[Items from a data source]
──────────────────────────────

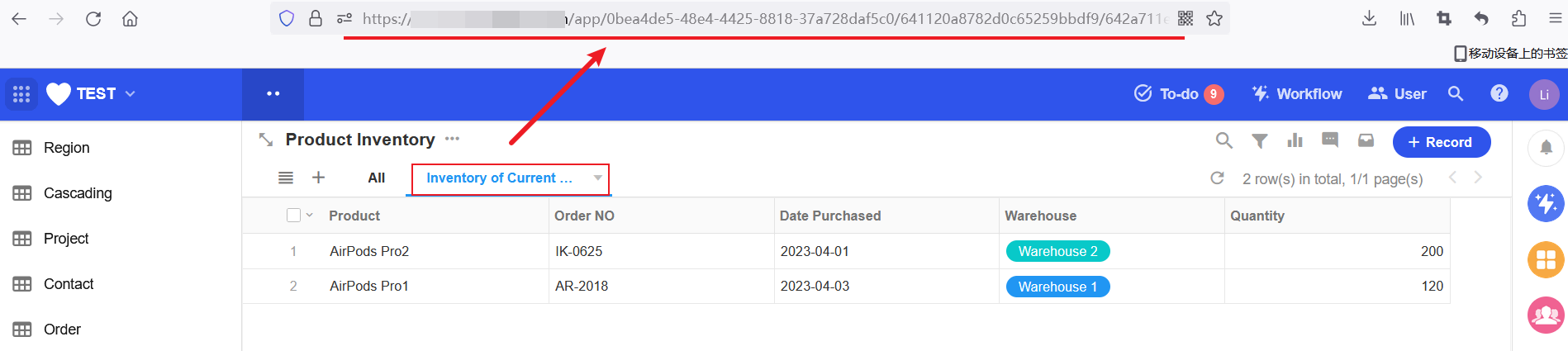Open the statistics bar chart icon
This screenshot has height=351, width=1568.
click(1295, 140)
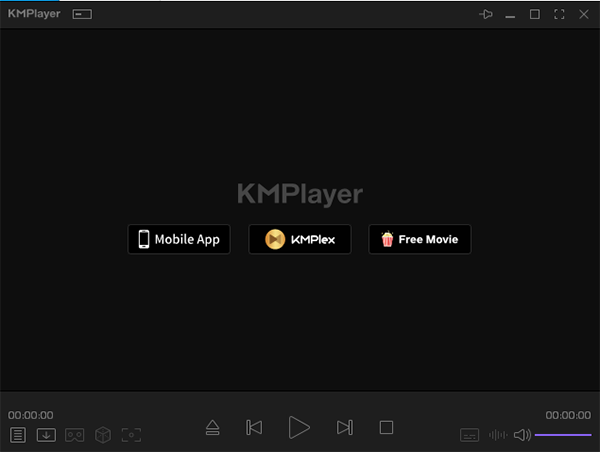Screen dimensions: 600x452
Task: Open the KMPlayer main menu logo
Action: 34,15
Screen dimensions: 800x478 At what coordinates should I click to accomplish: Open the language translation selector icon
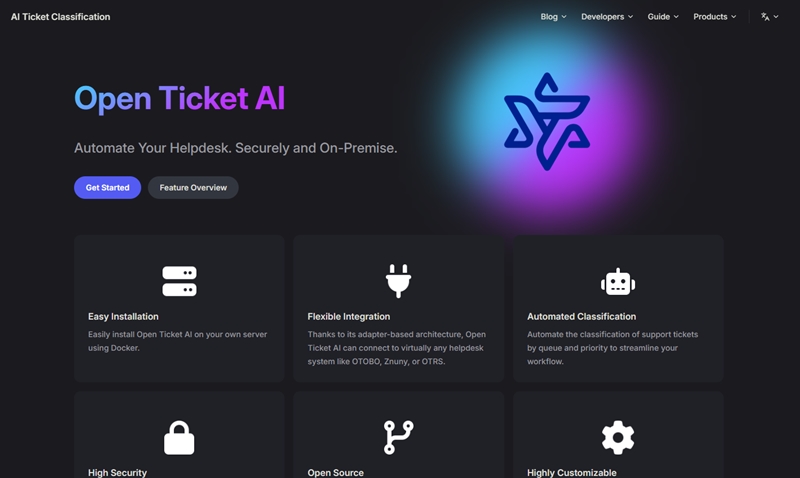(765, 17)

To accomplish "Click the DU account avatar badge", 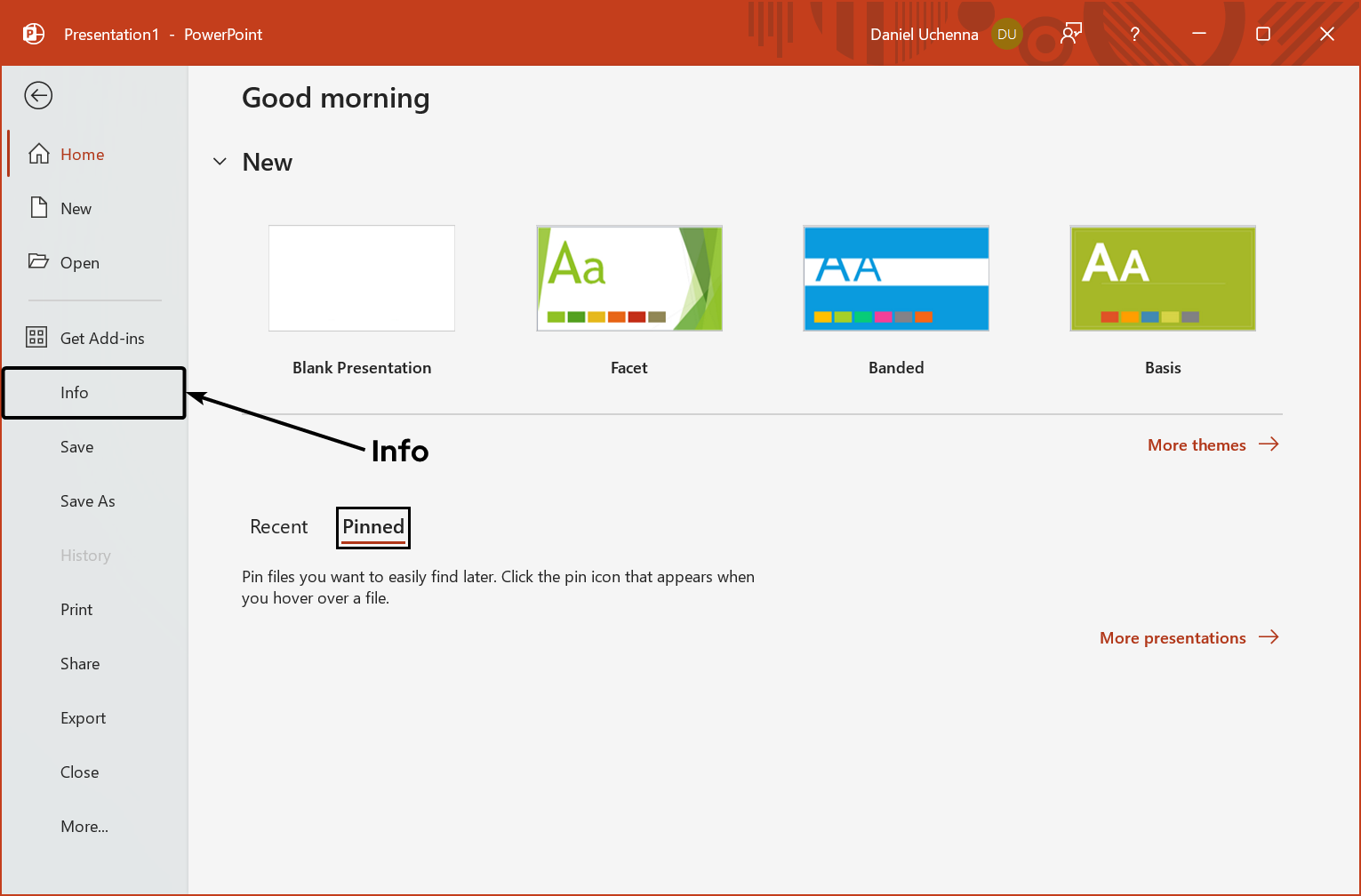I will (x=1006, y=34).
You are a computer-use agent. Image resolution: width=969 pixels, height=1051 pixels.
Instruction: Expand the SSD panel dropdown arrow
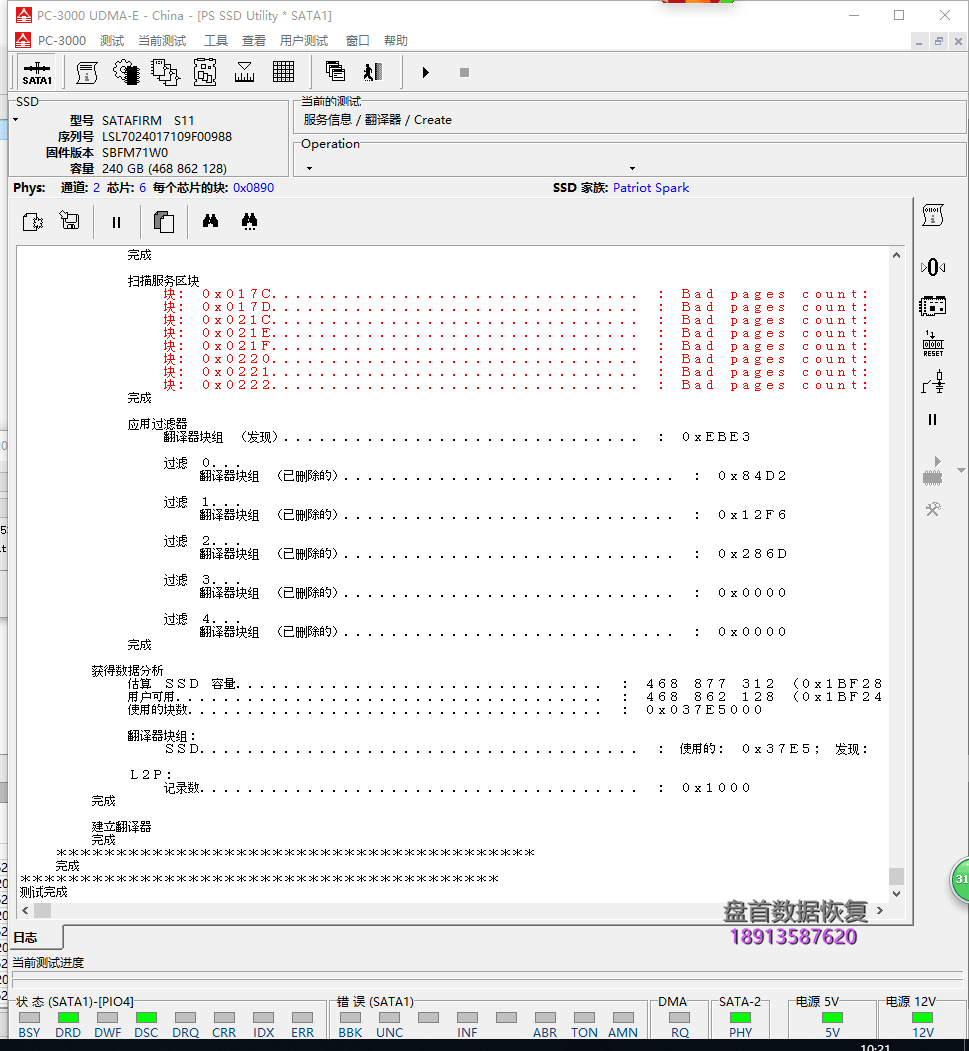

──────────────────────────────

▶ TASK DETAILS:
All lines from the one containing "You are a computer-use" through the end of the entries above must be given again exactly, with every picture omitted.

▶ EXERCISE OUTPUT:
You are a computer-use agent. Image resolution: width=969 pixels, height=1051 pixels.
Instruction: Expand the SSD panel dropdown arrow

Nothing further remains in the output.